Rating: 5/5 Pitchforks

Artist: Adele

Label: Columbia

Where does an artist go after bursting on the scene with a critically-acclaimed debut album and two Grammy Awards as a teenager? London-born Adele Adkins, known as just Adele, answers that question with the phenomenal “21,” due out on Feb. 22.

Adele’s new album is a follow-up to her first album, “19,” a well-received 2008 offering, and while they are similar thematically, “21” shows Adele’s maturing style and progress as a singer-songwriter. Just 22, she possesses a powerful voice and writes meaningful lyrics, and both are on display here.

Like its predecessor, “21” is an album about a broken relationship. Adele’s lyrics never feel contrived but instead carry a real sense of honesty and authenticity as she sings about heartbreak.

Adele sets the scene with the opening track “Rolling in the Deep,” singing, “There’s a fire starting in my heart/Reaching a fever pitch that’s bringing me out the dark” over the steady strums of a guitar. This passion is evident and unrelenting on each song.

Although she’s telling the story of a difficult breakup, Adele never gets stuck in a rut. On “Rolling in the Deep” she warns, “See how I’ll leave with every piece of you/Don’t underestimate the things that I will do,” but then on “Don’t You Remember” she’s almost apologetic, singing “Baby, please remember me once more.”

Throughout the album, Adele ranges from sad to yearning to angry, all the typical emotions associated with breaking up, and she does it without missing a beat.
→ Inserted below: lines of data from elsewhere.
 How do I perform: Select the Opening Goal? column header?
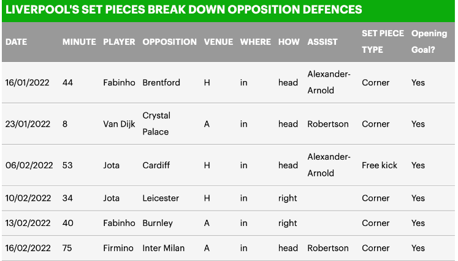pyautogui.click(x=429, y=42)
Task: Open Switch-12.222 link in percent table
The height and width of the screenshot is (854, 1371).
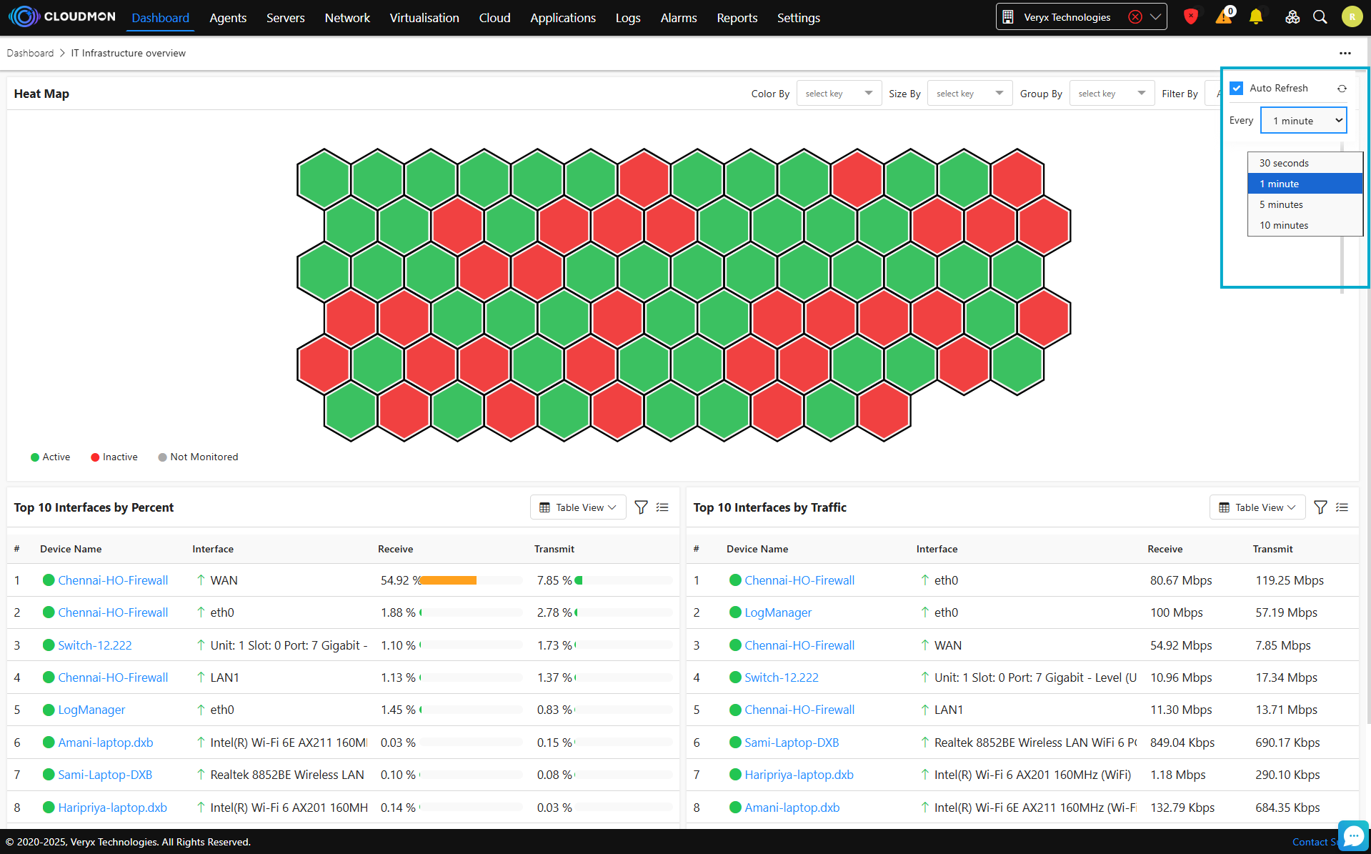Action: click(x=95, y=645)
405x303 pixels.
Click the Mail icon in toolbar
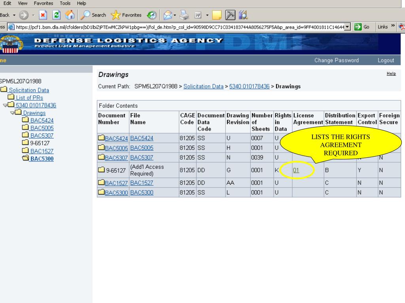click(167, 15)
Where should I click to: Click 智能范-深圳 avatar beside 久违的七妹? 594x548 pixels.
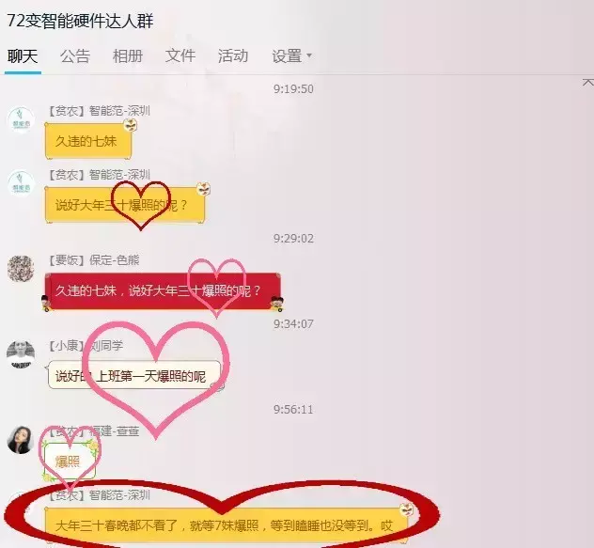(21, 119)
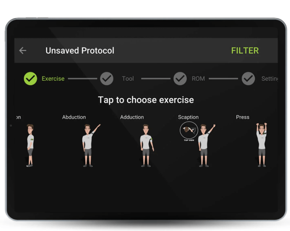Switch to the Tool step label
This screenshot has width=290, height=231.
[128, 78]
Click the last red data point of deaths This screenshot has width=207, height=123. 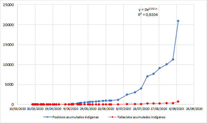click(x=178, y=102)
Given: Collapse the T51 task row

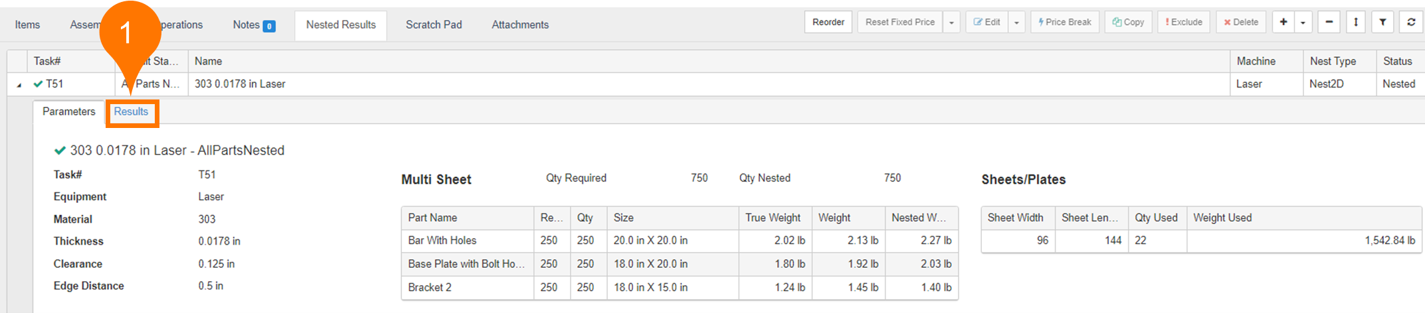Looking at the screenshot, I should (x=19, y=85).
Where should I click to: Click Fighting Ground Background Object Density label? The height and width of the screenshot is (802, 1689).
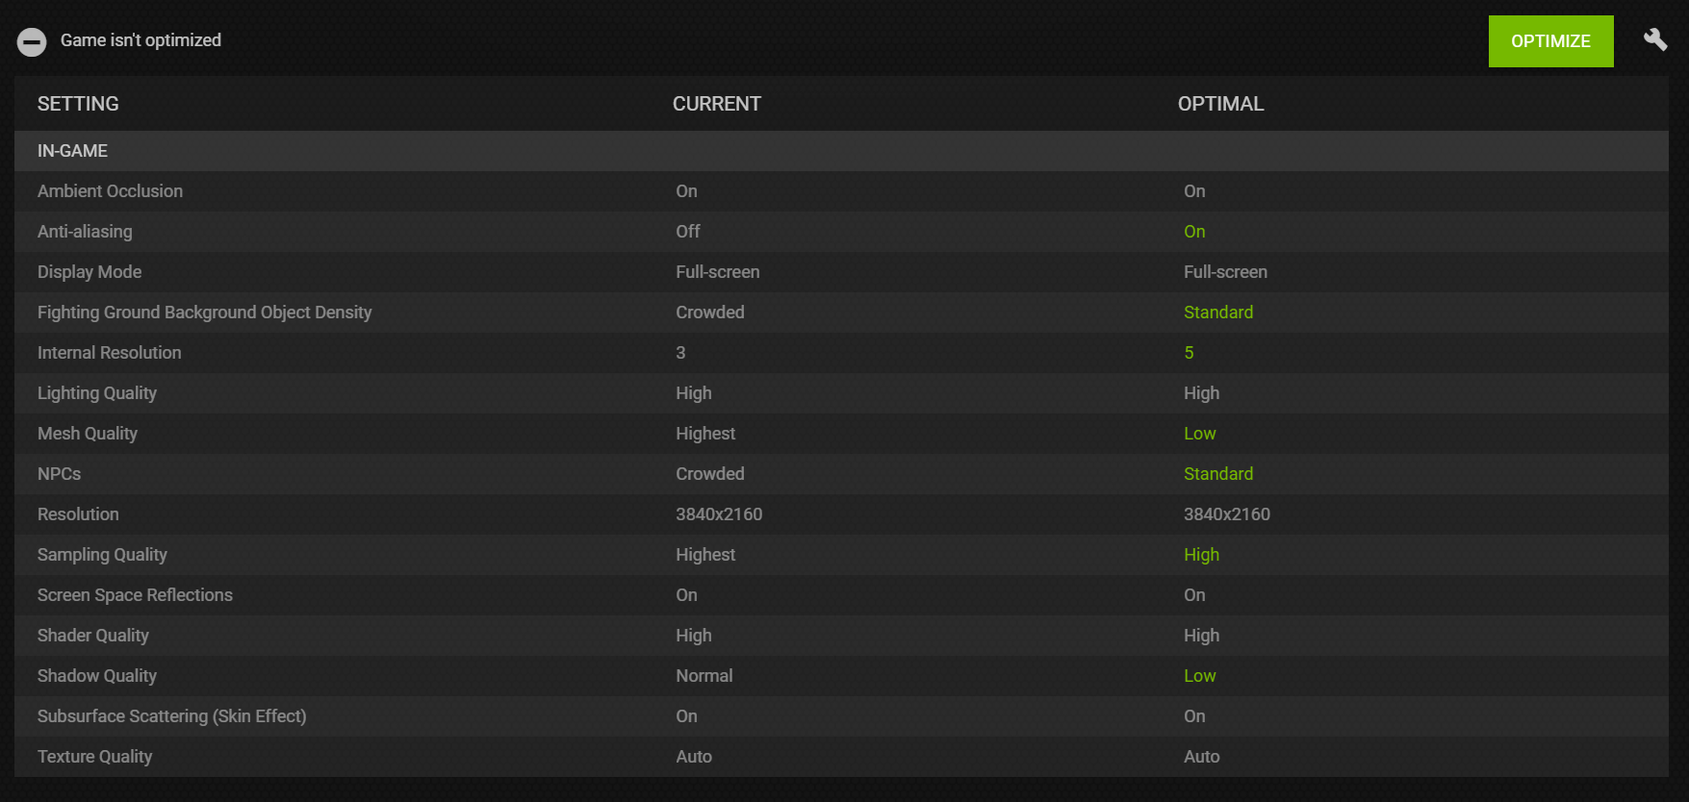point(204,313)
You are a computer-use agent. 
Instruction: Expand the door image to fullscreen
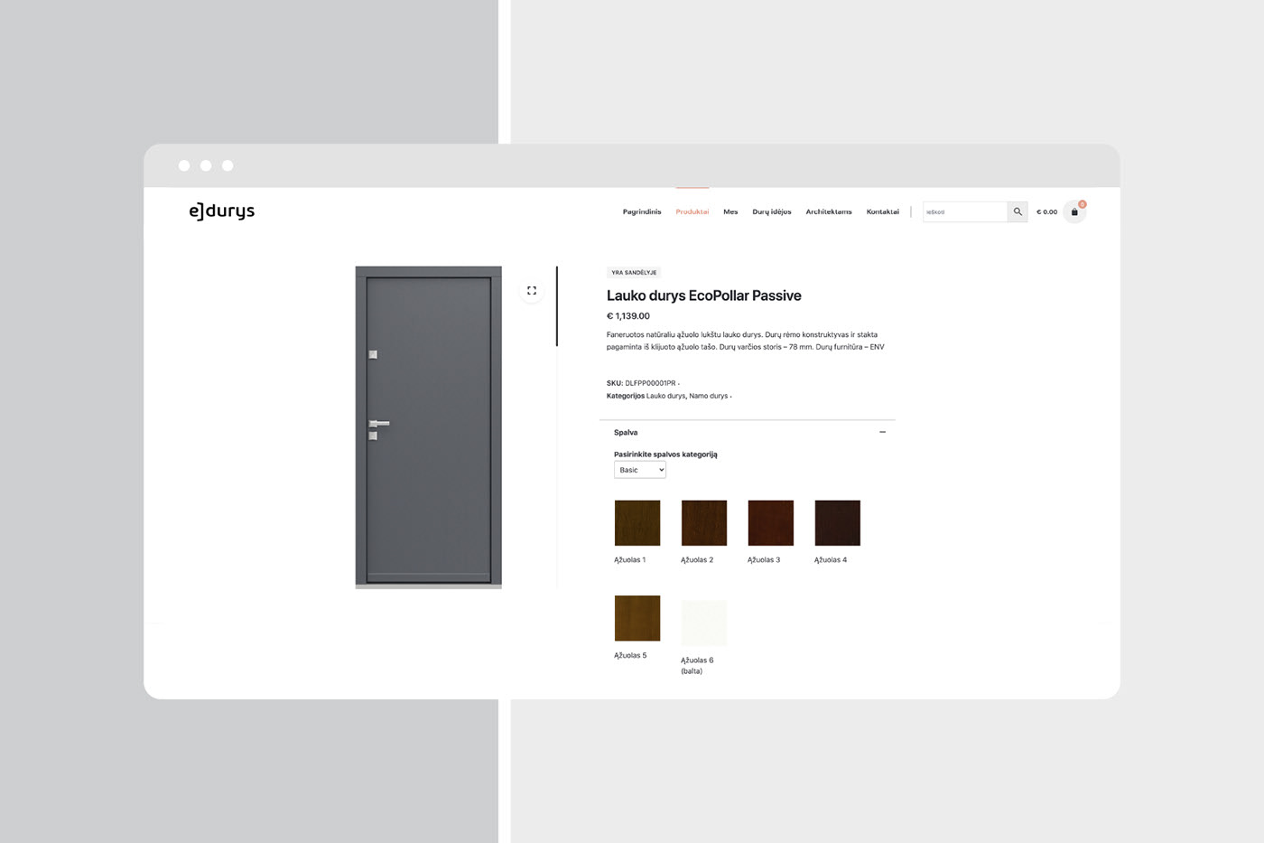pyautogui.click(x=532, y=290)
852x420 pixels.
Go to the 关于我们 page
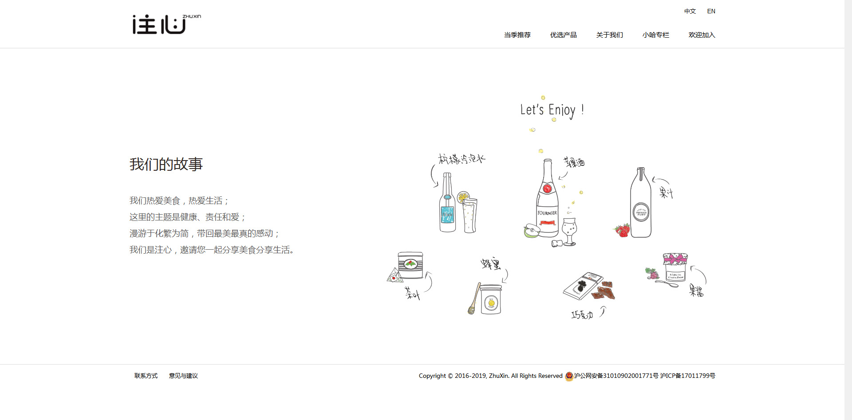click(x=609, y=35)
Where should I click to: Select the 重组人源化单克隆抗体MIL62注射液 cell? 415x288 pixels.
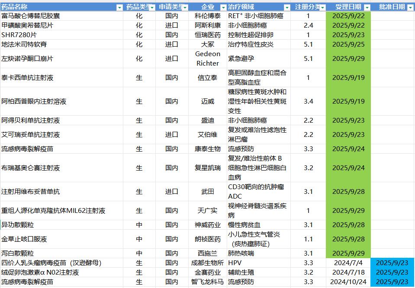53,211
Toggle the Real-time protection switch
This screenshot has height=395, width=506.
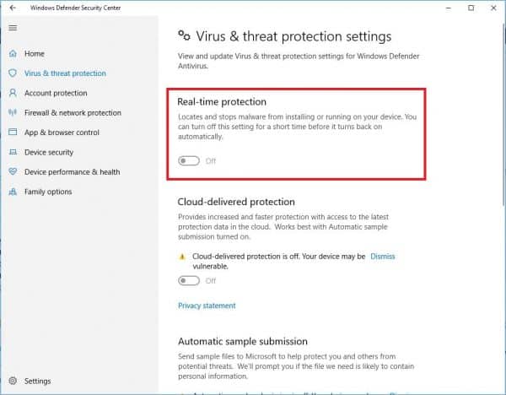[188, 160]
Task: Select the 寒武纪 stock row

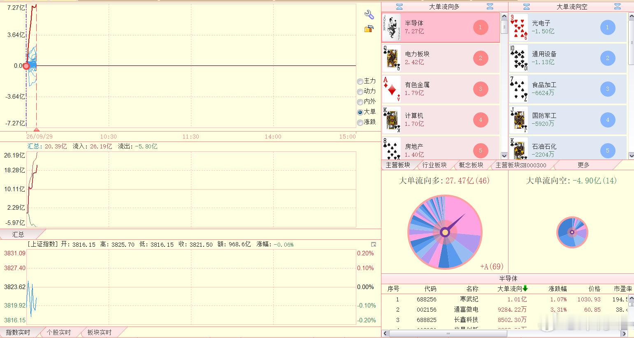Action: pos(508,299)
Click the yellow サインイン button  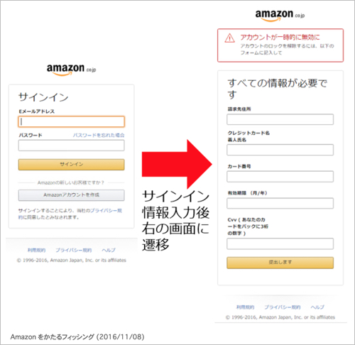coord(71,165)
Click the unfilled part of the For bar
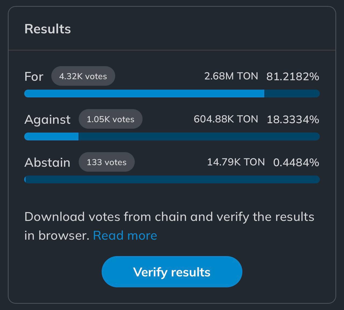Image resolution: width=344 pixels, height=310 pixels. pyautogui.click(x=292, y=94)
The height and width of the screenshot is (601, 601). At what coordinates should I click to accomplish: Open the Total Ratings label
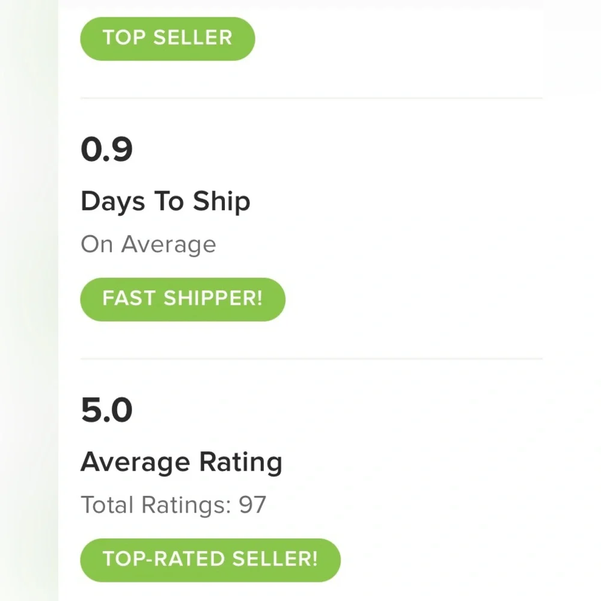(156, 505)
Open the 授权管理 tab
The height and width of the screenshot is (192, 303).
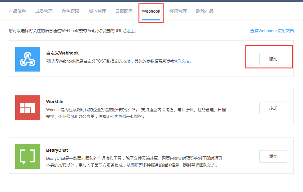(x=178, y=11)
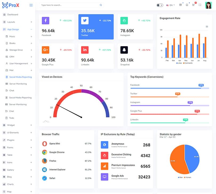Toggle the dark mode switch in header

pos(160,5)
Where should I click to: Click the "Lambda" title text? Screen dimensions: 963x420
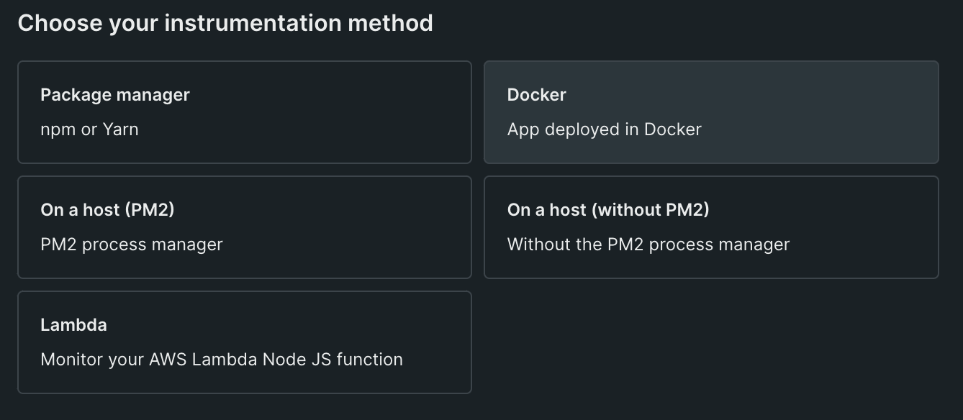pyautogui.click(x=73, y=325)
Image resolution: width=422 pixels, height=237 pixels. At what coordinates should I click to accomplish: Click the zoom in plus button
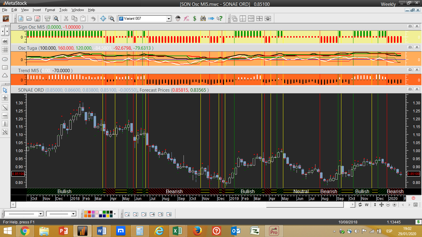(x=395, y=205)
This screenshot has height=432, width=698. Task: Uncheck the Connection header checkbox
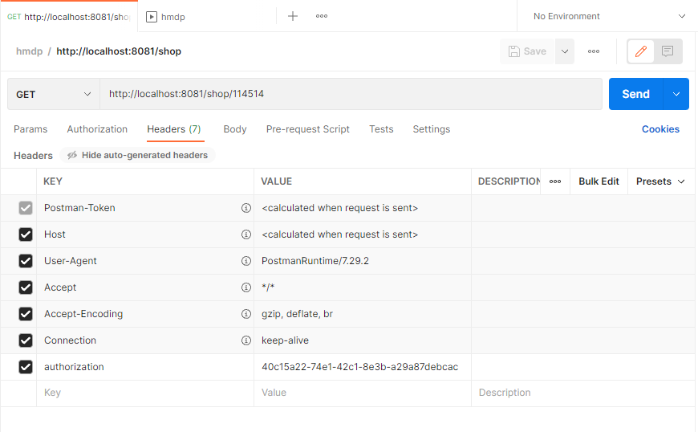coord(26,340)
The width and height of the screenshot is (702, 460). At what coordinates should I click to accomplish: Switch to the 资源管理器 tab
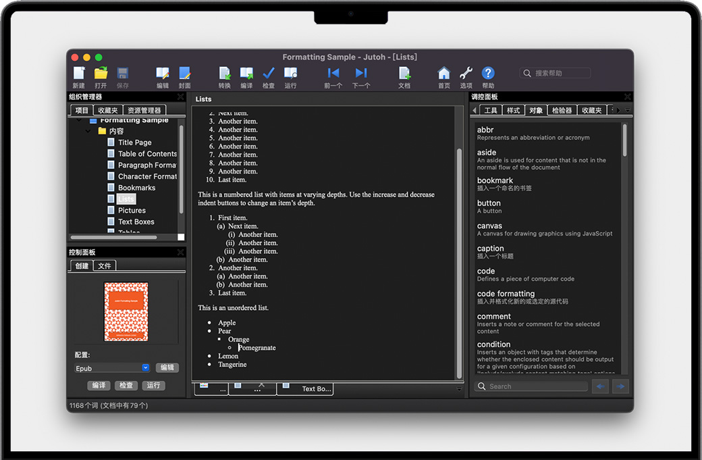pyautogui.click(x=144, y=110)
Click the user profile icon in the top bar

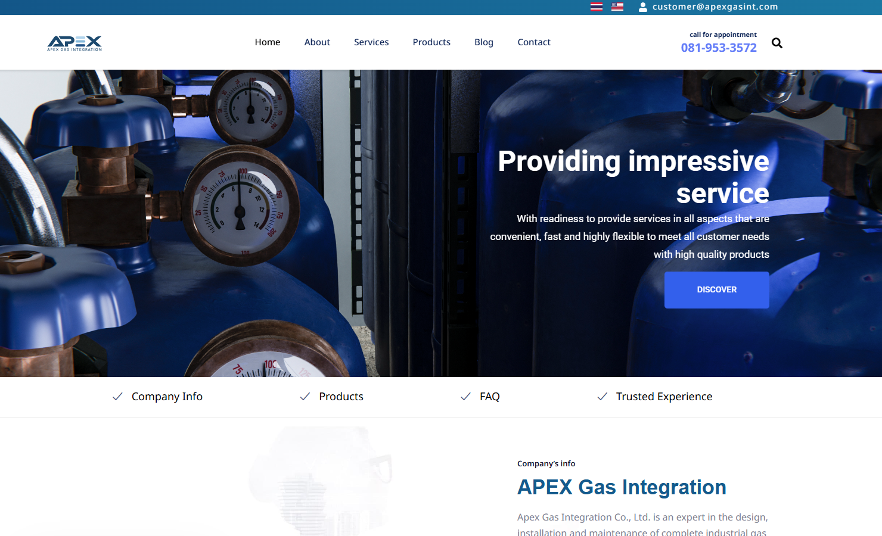642,7
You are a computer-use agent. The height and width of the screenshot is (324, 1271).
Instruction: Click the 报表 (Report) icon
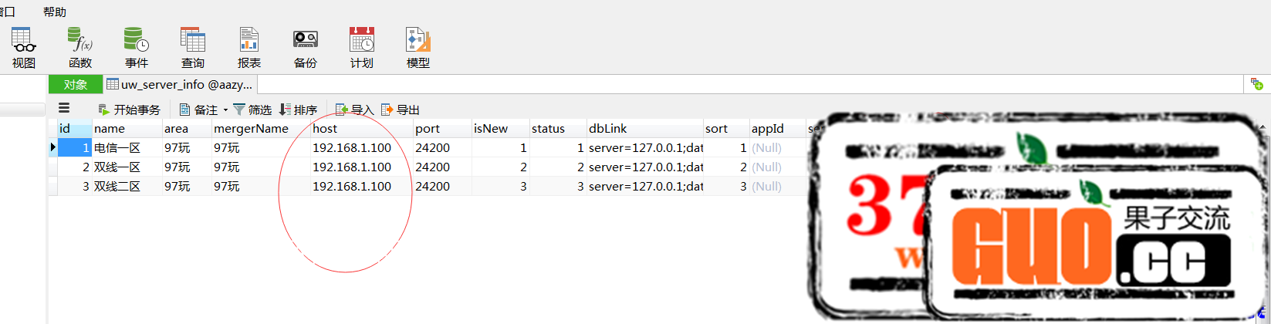(249, 48)
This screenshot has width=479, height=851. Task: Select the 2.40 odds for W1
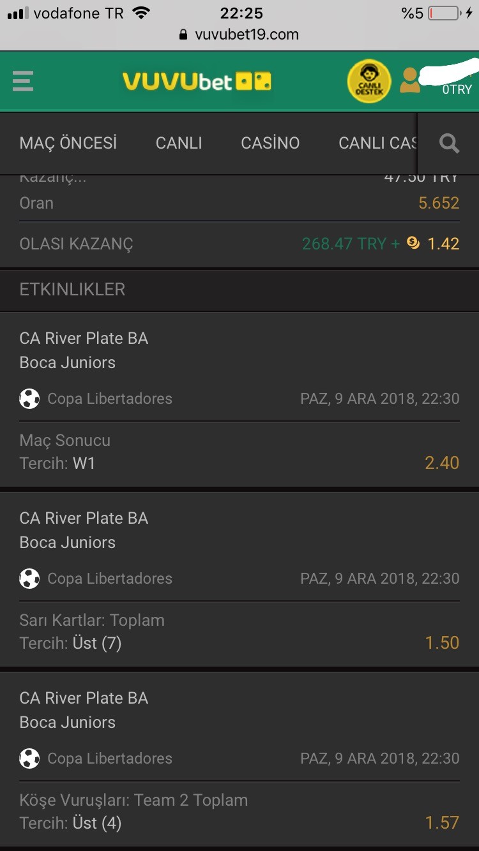442,463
Adele’s vocals, generally strong and soulful with a hint of country twinge, are the best part of the album. “He Won’t Go” is one of the more diverse tracks, both thematically and vocally, as Adele sings smoothly through the verses, building up to the chorus where she puts herself out there with the words “If this isn’t love, what is?/I’m willing to take the risk.”

While musically “21” is very well done, some of the best moments on the album feature simply Adele and a piano. “Take It All” and “Turning Tables” are great examples of this as Adele’s brilliant vocal work and thoughtful lyrics are accompanied and complimented by just a piano melody. This minimalistic style really works for Adele and allows her excellence as a singer and songwriter to shine.

From the crackling “Set Fire to the Rain” to the rhythmic “Rumour Has It,” listeners can really sense how much work and feeling Adele put into each track. The result is a much more consistent album than her debut.

Adele brings all her pain and heartache to “21” and has created a wonderful collection of songs about love and love lost. The album ends with “Someone Like You” as Adele sings, “Sometimes it lasts in love/But sometimes it hurts instead,” concluding the emotional journey through her breakup that we listeners are lucky she decided to bring us along for.